Some Basic Best COVID-19 Practices

My partner asked if I could write up a list of best practices for the weeks and months ahead. Rather than do this all myself, I’m going to borrow heavily from good lists that are already out there, chief among them, the Flatten the curve – COVID-19 site. Drawing from that site first, I recommend the obvious, by simply copying its table of contents (which I have lightly formatted for clarity):

There is hope. Do: 

    • Wash your hands
    • Stay connected, but avoid crowds
    • Lower your overall risk with everyday choices
    • Get your flu shot (and if you’re 60+, pneumonia vaccine)
    • Cancel all non-essential face-to-face medic[al] visits
    • Cancel all non-essential travel anywhere
    • Stock up on food and essentials – Early, gradually, and responsibly
    • If you can work from home, do so as much [as possible]
    • Get a flu buddy (aka ‘pandemic pal’) and make back-up plans for care of children, pets, and those in need of special assistance
    • Pick your battles; reduce non-essential social interactions
    • Keep your home clean and develop routines for coming back
    • Look beyond yourself
    • Prepare a hot zone in your home just in case someone falls ill
    • Spread the word and lobby your reps for vital research

Do not:

    • Do not just wait to see how this plays out. Speed is the key
    • Do not touch your face
    • [Believe in] false… “remedies”
    • Do not attend non-essential public gatherings
    • Do not hoard masks
    • Do not shake hands; get creative with zero-contact greetings
    • Do not touch public surfaces with your fingers; get creative
    • Do not go to work if you are in any way sick
    • Do not go to the doctor without calling ahead
    • Do not spread misinformation
    • Do not be careless
    • Do not be racist
    • [Do] Be present, do not binge the news

I strongly recommend you go read the whole site as it offers thorough and clear-eyed recommendations, and would only add that: 1) at least in New York City, we should all be operating under the assumption that we have been exposed to the virus and could very likely already be contagious, even if we are not outwardly sick; and 2) if you are low risk (that is young, healthy, not immuno-compromised, not suffering any respiratory ailment, etc.), then you should absolutely not be visiting anyone (say your parents, grandparents, neighbors, etc) who is in any way high risk (older, immuno-compromised, chronically ill, suffering a respiratory ailment, etc.) without getting their explicit permission and taking extensive precautions, and maybe not even then.

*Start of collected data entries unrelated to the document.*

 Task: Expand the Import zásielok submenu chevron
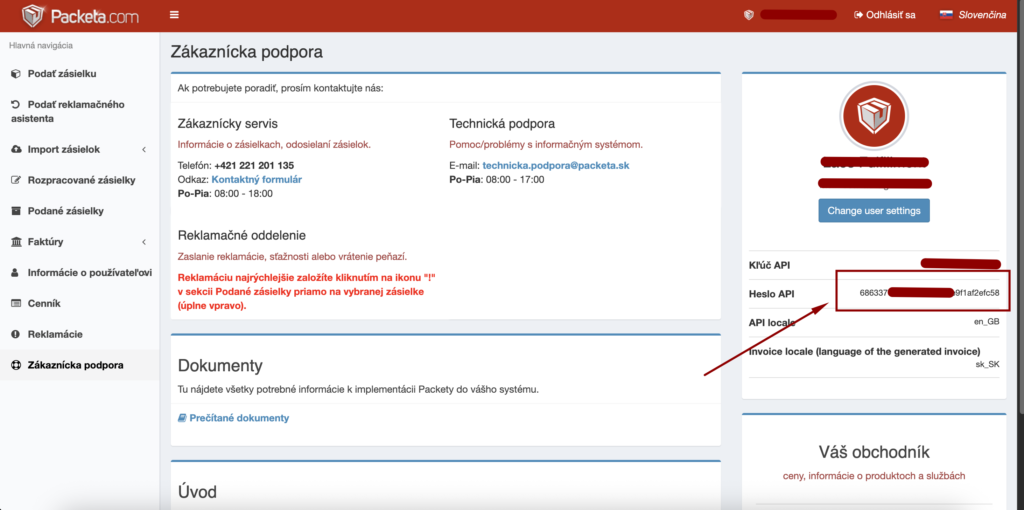[144, 150]
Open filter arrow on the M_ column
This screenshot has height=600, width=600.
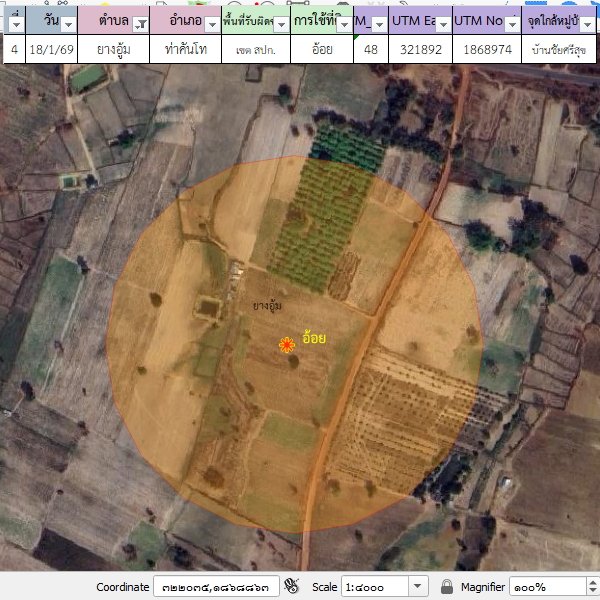379,24
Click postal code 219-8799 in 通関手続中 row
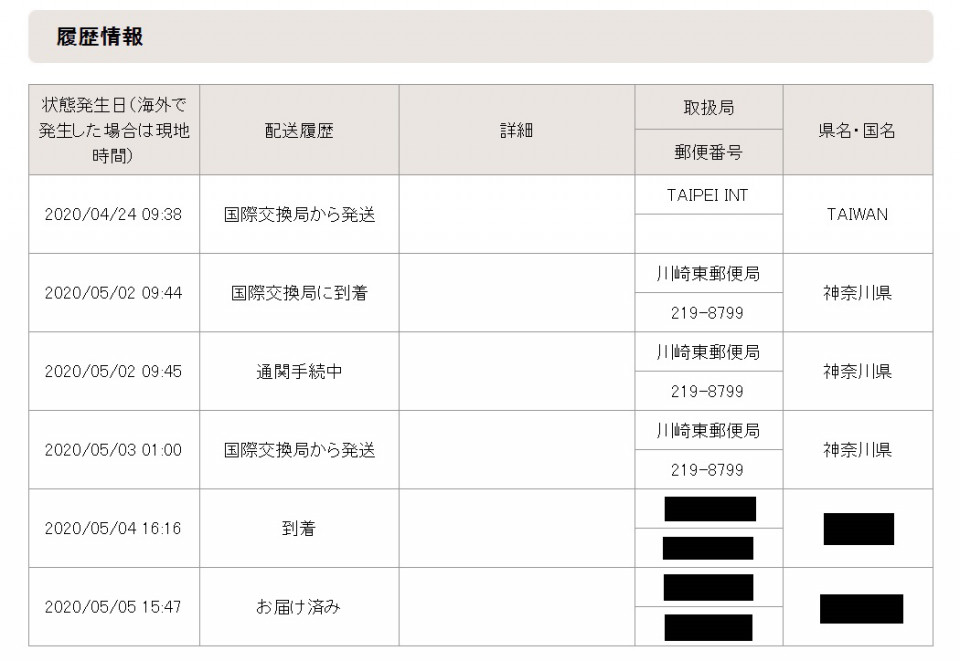Screen dimensions: 960x661 (x=708, y=392)
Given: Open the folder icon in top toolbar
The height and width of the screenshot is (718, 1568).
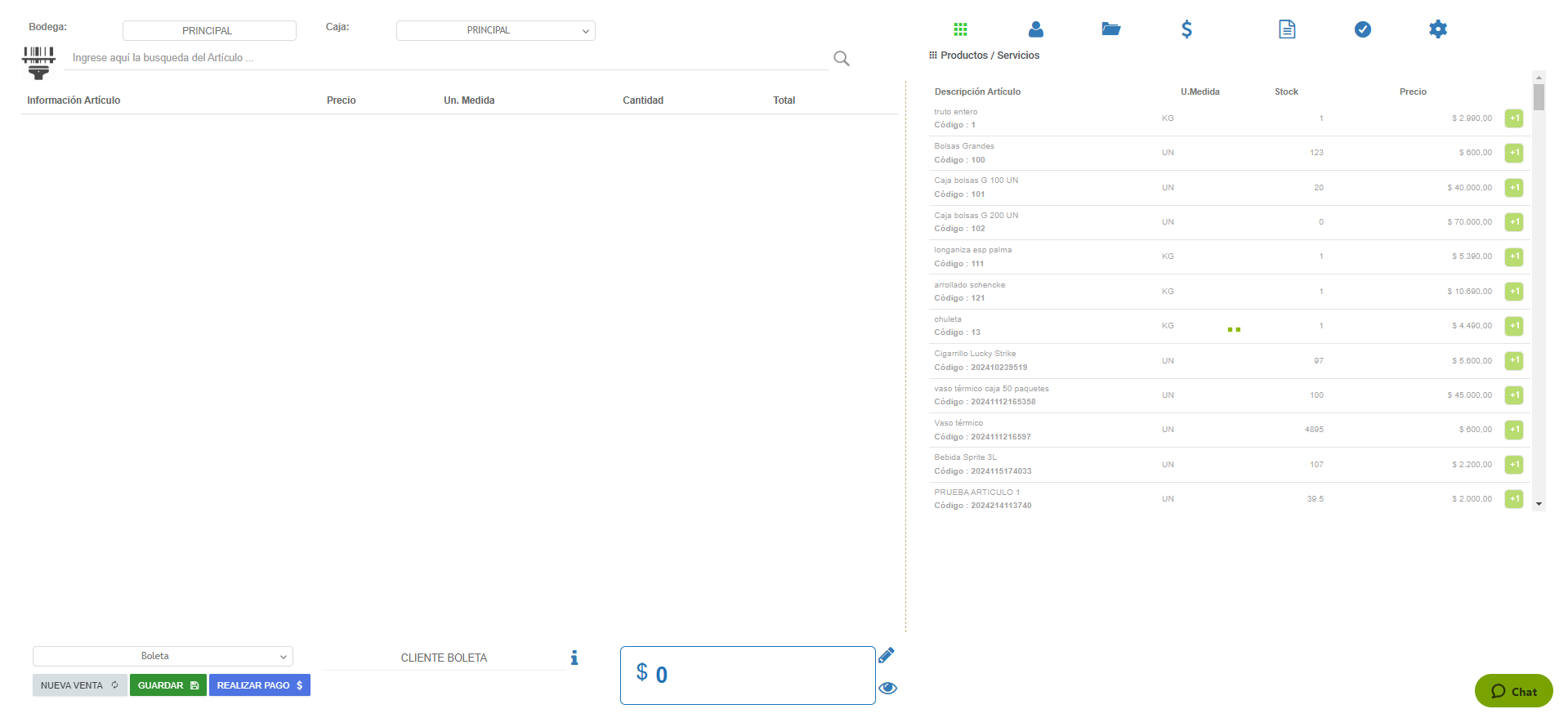Looking at the screenshot, I should 1110,29.
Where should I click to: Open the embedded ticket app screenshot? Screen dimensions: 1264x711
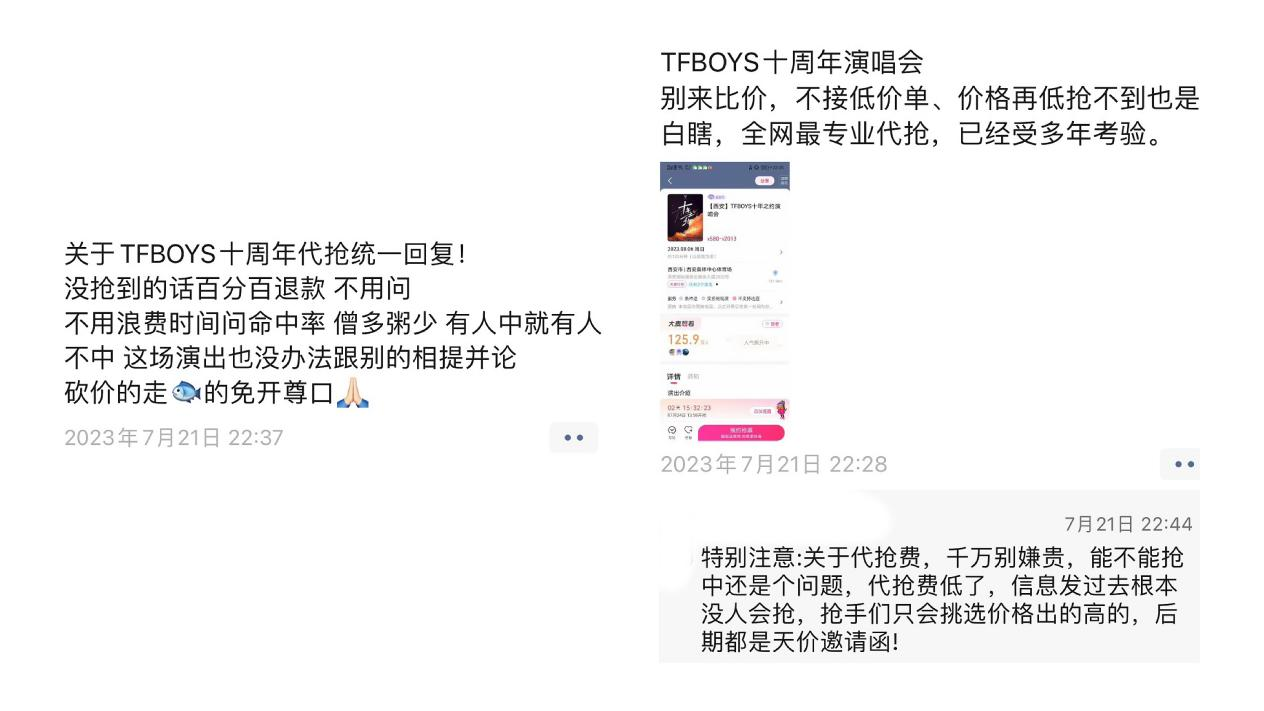coord(725,302)
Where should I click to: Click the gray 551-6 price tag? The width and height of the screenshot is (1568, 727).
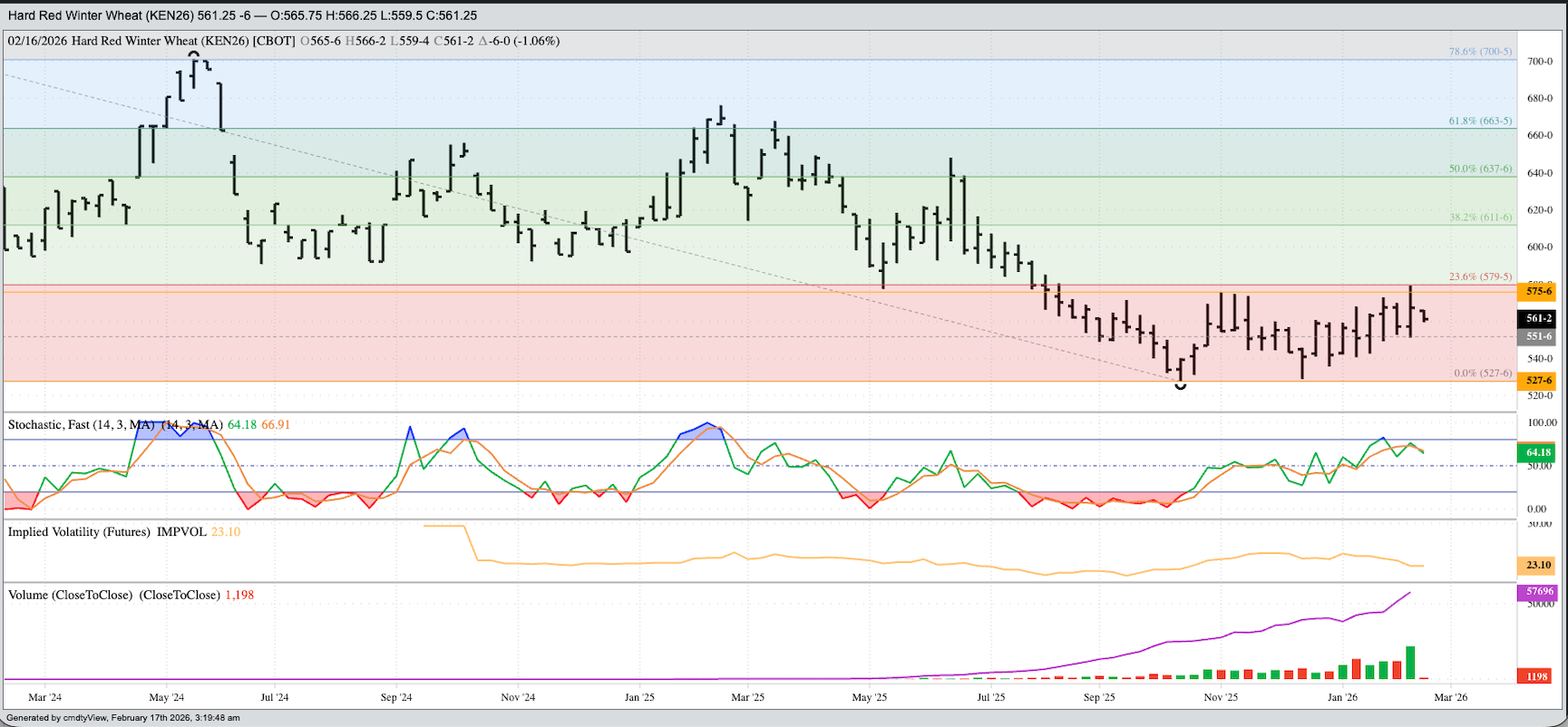[1537, 336]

I’ll further recommend that people read Brad Feld’s excellent posts, #LeadBoldly to #StoptheSpread of COVID-19 and Please Celebrate St. Patrick’s Day At Home, the former of which recommends, among other things, that leaders:

    • Immediately change our organization’s policies to “work from home” for all employees where possible, including leaders.
    • Do everything we can to support our frontline workforce, our first responders and our healthcare workers, as they show up for work and fight this on the frontlines.
    • Ask our employees to stop hosting or attending voluntary/social public events of ANY size
    • Free up time on our calendars to support our state and local communities as we move through this crisis

And that we all:

    • Stop hosting or attending ALL voluntary/social public events of ANY size
    • Stop patronizing bars, restaurants, and gyms. That said, please do what you can otherwise to support small businesses and their employees during this tough time — buy gift cards from local restaurants to use later this year, support small online retailers, etc. (More to follow on specific initiatives to support small businesses — please send us your suggestions).
    • Provide support for frontline workers, first responders and healthcare workers, as they fight this on the frontlines
    • Treat one another kindly in the stressful time

Additionally, this post from Greg Gottesman (to which Feld links – who knew VCs would be so ahead of the curve in their thinking on pandemics!) is nice, and I especially like his suggestion to “Buy local if you can” and “Purchase gift certificates from your favorite restaurants,” and would only caution that, to the extent that you “Donate/volunteer at local food and blood banks,” you fully follow the recommendations laid out at the Flatten the Curve site (which, I admit, may make it hard to volunteer in the first place).